◆ Data shown
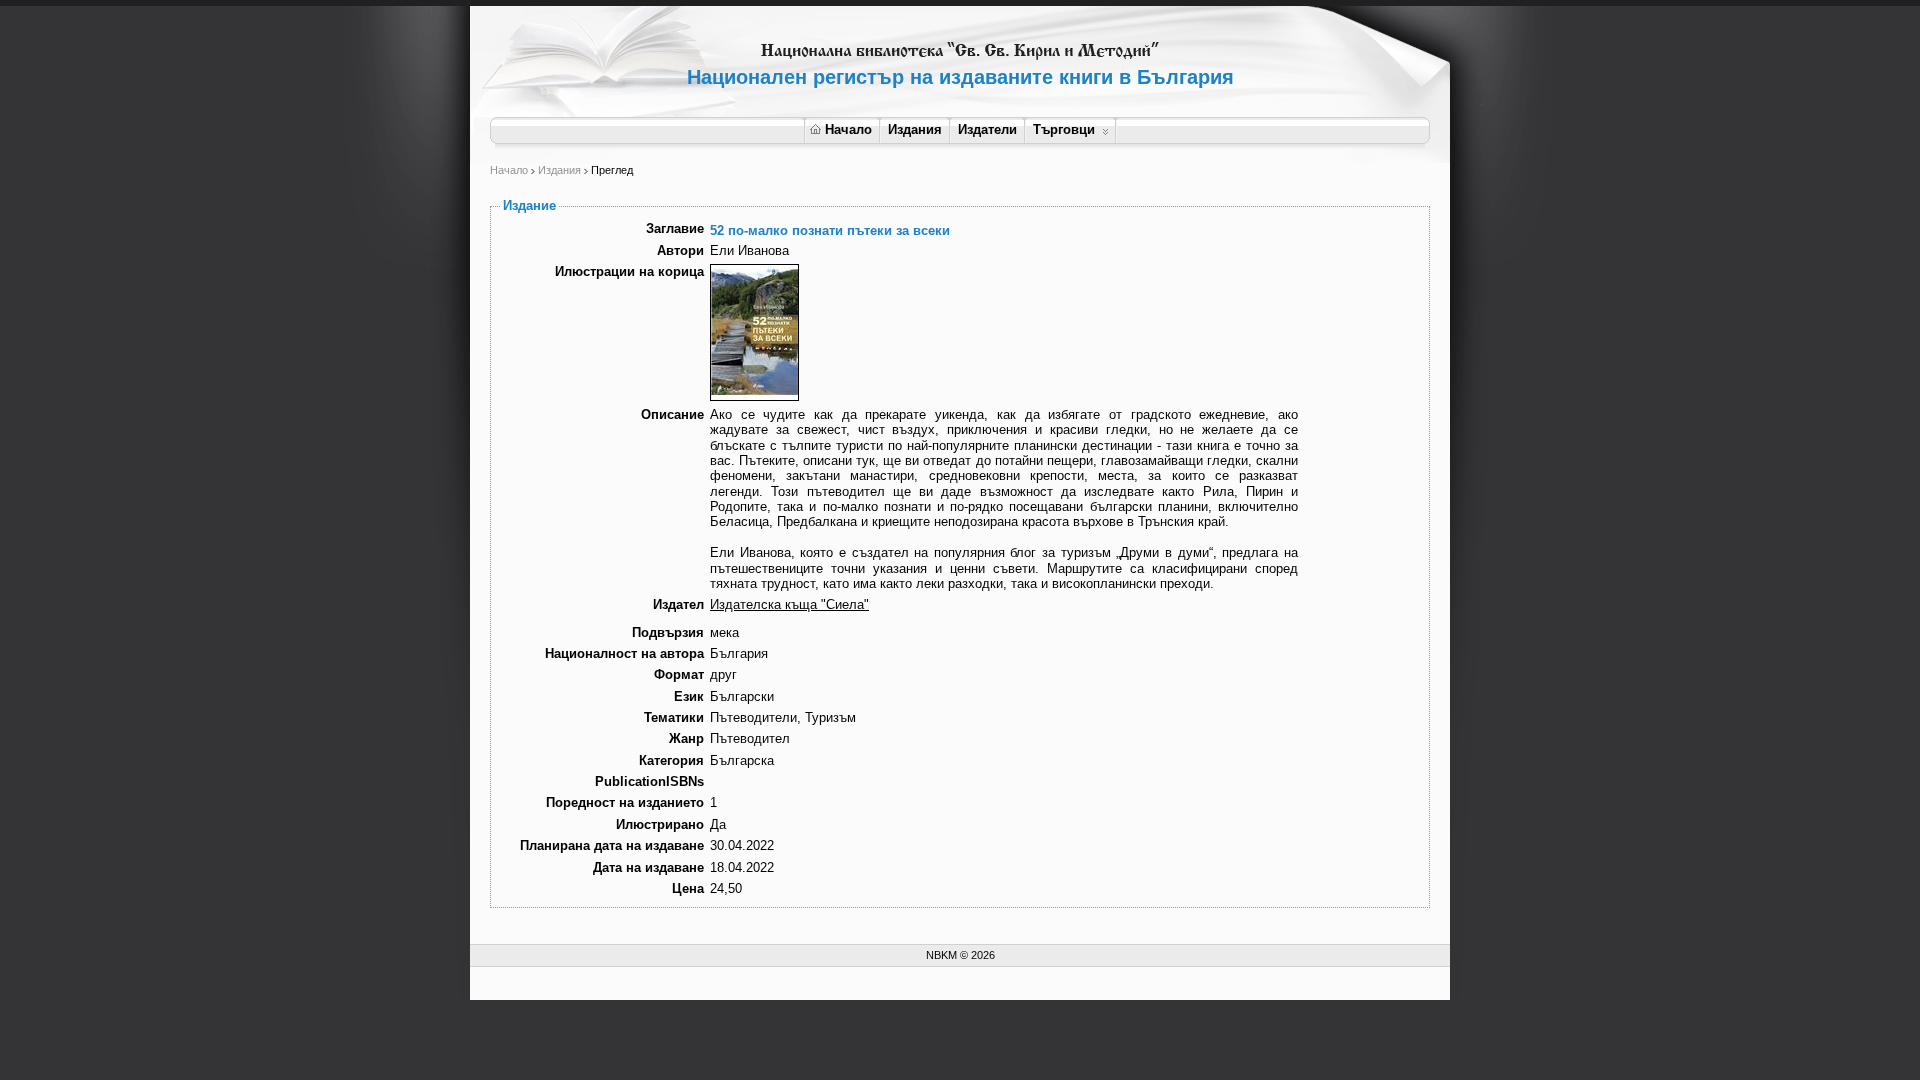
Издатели (987, 129)
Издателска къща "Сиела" (789, 604)
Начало (848, 129)
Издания (915, 129)
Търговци (1064, 129)
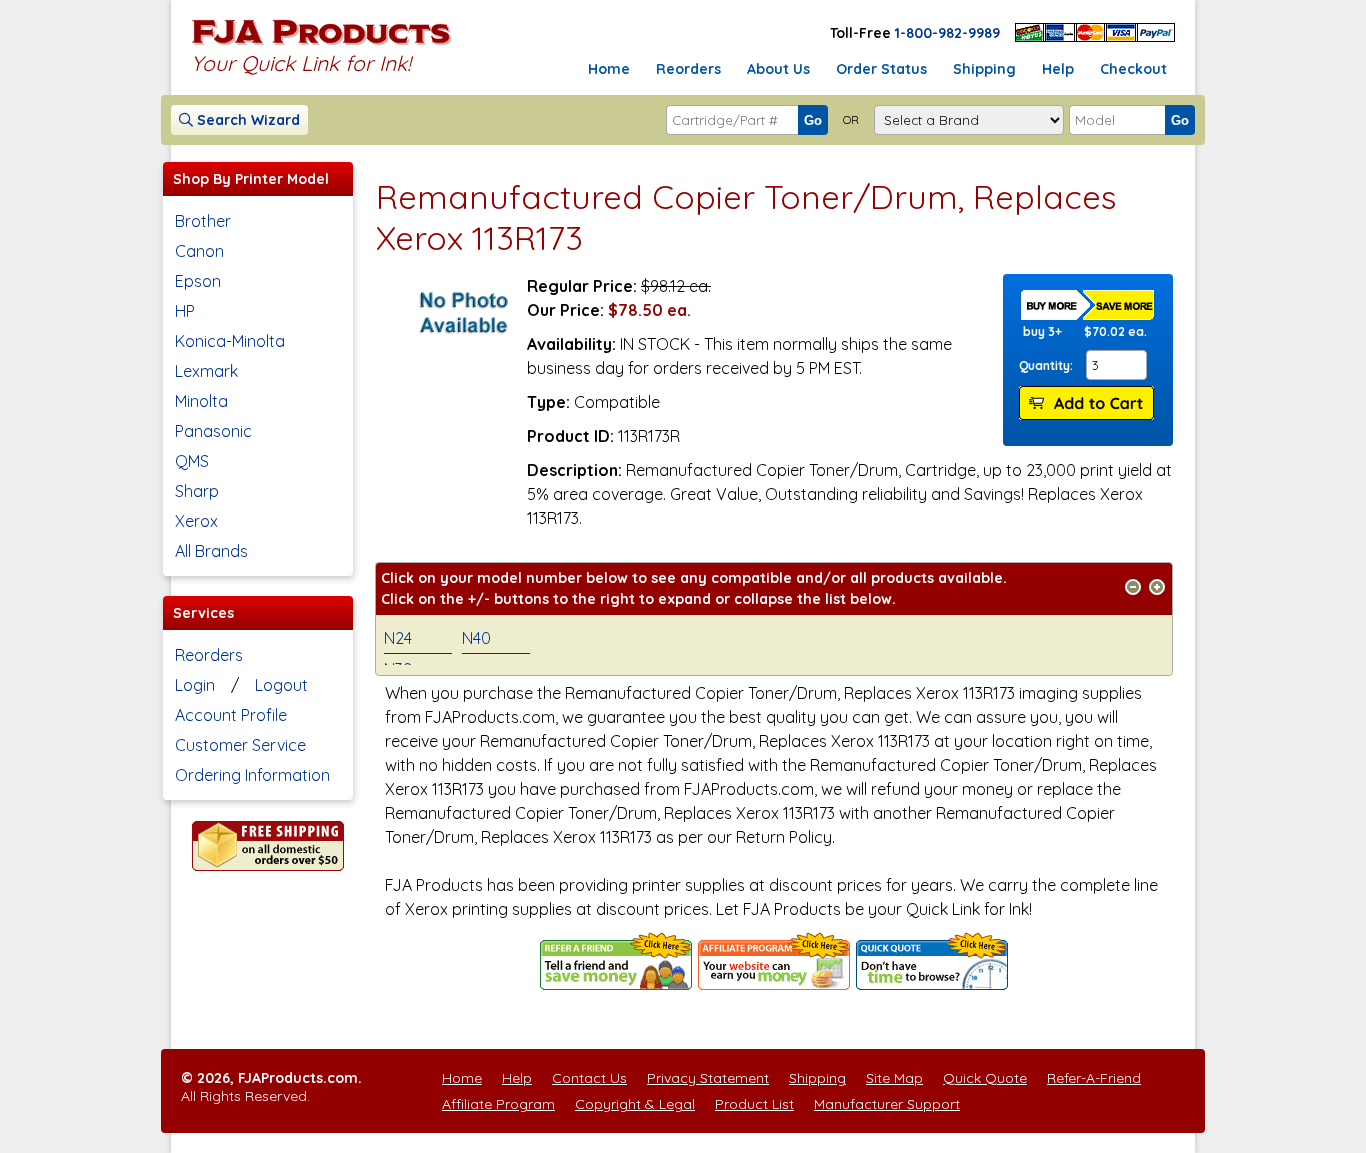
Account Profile (231, 715)
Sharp (197, 491)
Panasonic (213, 431)
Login (195, 685)
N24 (398, 638)
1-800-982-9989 (947, 33)
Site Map (894, 1078)
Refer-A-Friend (1094, 1078)
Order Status (881, 69)
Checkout (1133, 69)
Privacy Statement (708, 1078)
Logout (281, 685)
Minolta (201, 401)
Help (1058, 69)
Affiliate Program (498, 1104)
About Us (778, 69)
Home (609, 69)
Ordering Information (252, 775)
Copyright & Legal (635, 1104)
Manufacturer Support (887, 1104)
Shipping (984, 69)
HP (185, 311)
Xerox (196, 521)
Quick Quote (985, 1078)
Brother (203, 221)
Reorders (688, 69)
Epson (198, 281)
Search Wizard (246, 120)
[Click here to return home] (321, 44)
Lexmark (206, 371)
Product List (754, 1104)
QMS (192, 461)
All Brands (211, 551)
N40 (476, 638)
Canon (199, 251)
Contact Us (589, 1078)
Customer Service (240, 745)
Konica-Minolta (230, 341)
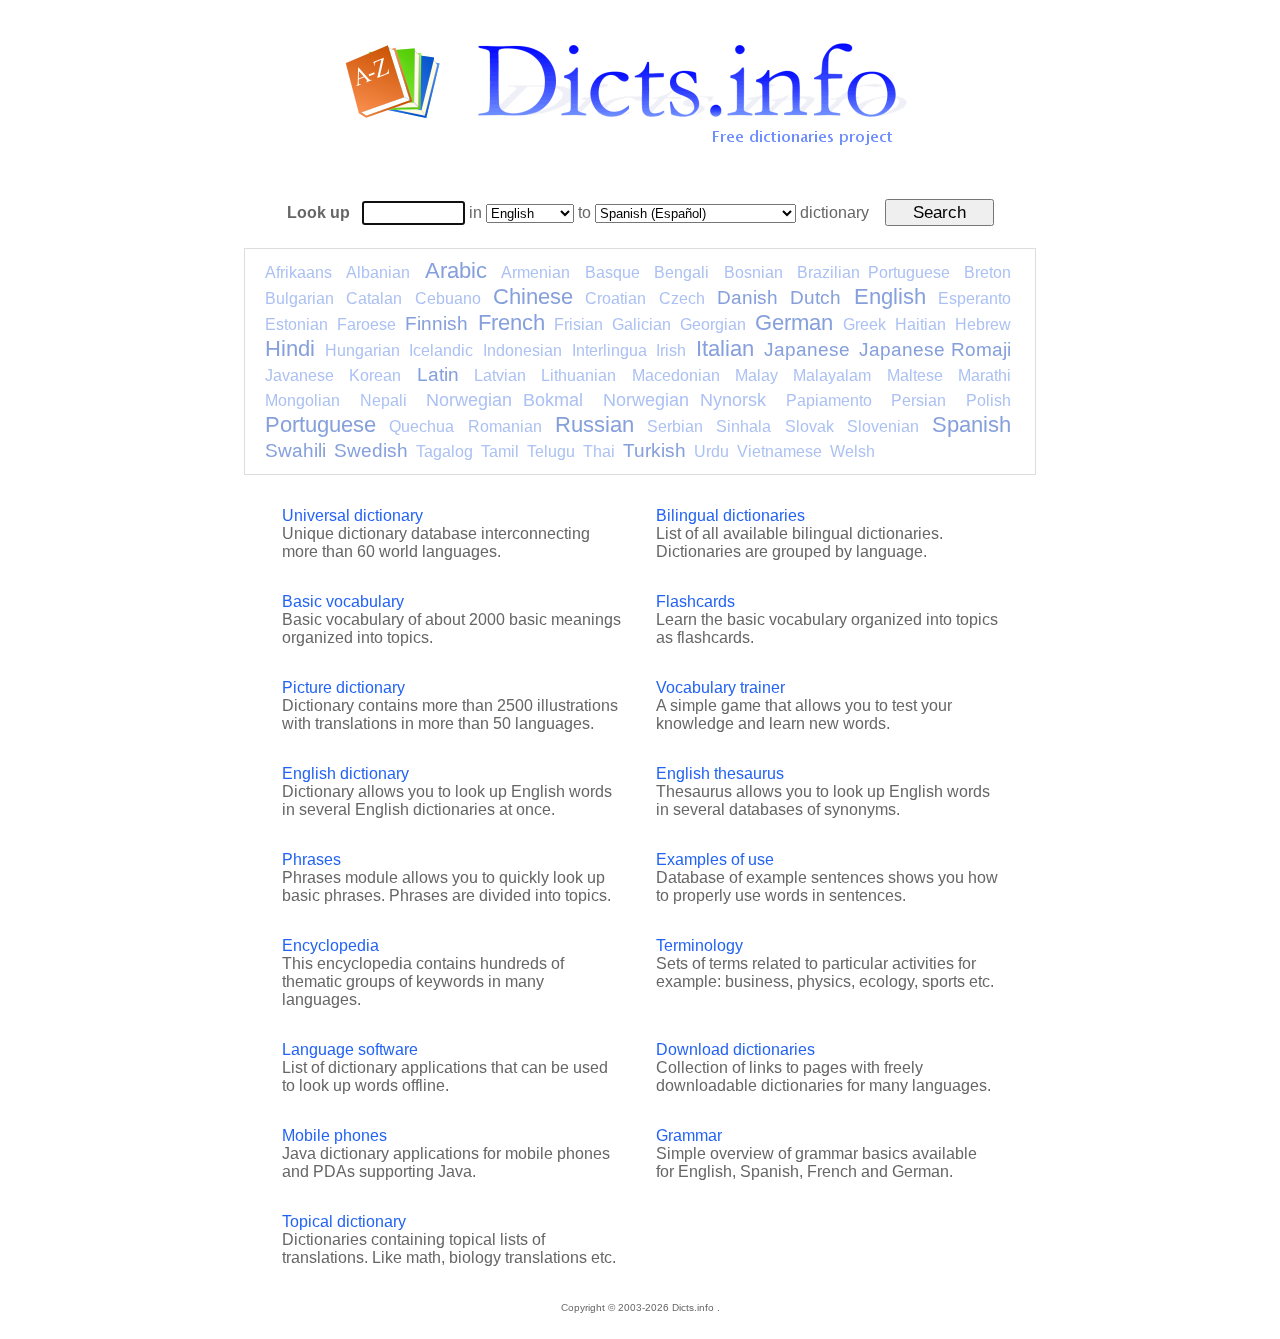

◆ Brief
Pictures stay out; all other material above is restated word for word.

◆ Answer area
Издатели (987, 129)
Издателска къща "Сиела" (789, 604)
Начало (848, 129)
Издания (915, 129)
Търговци (1064, 129)
Account Profile (231, 715)
Sharp (197, 491)
Panasonic (213, 431)
Login (195, 685)
N24 (398, 638)
1-800-982-9989 (947, 33)
Site Map (894, 1078)
Refer-A-Friend (1094, 1078)
Order Status (881, 69)
Checkout (1133, 69)
Privacy Statement (708, 1078)
Logout (281, 685)
Minolta (201, 401)
Help (1058, 69)
Affiliate Program (498, 1104)
About Us (778, 69)
Home (609, 69)
Ordering Information (252, 775)
Copyright & Legal (635, 1104)
Manufacturer Support (887, 1104)
Shipping (984, 69)
HP (185, 311)
Xerox (196, 521)
Quick Quote (985, 1078)
Brother (203, 221)
Reorders (688, 69)
Epson (198, 281)
Search Wizard (246, 120)
[Click here to return home] (321, 44)
Lexmark (206, 371)
Product List (754, 1104)
QMS (192, 461)
All Brands (211, 551)
N40 (476, 638)
Canon (199, 251)
Contact Us (589, 1078)
Customer Service (240, 745)
Konica-Minolta (230, 341)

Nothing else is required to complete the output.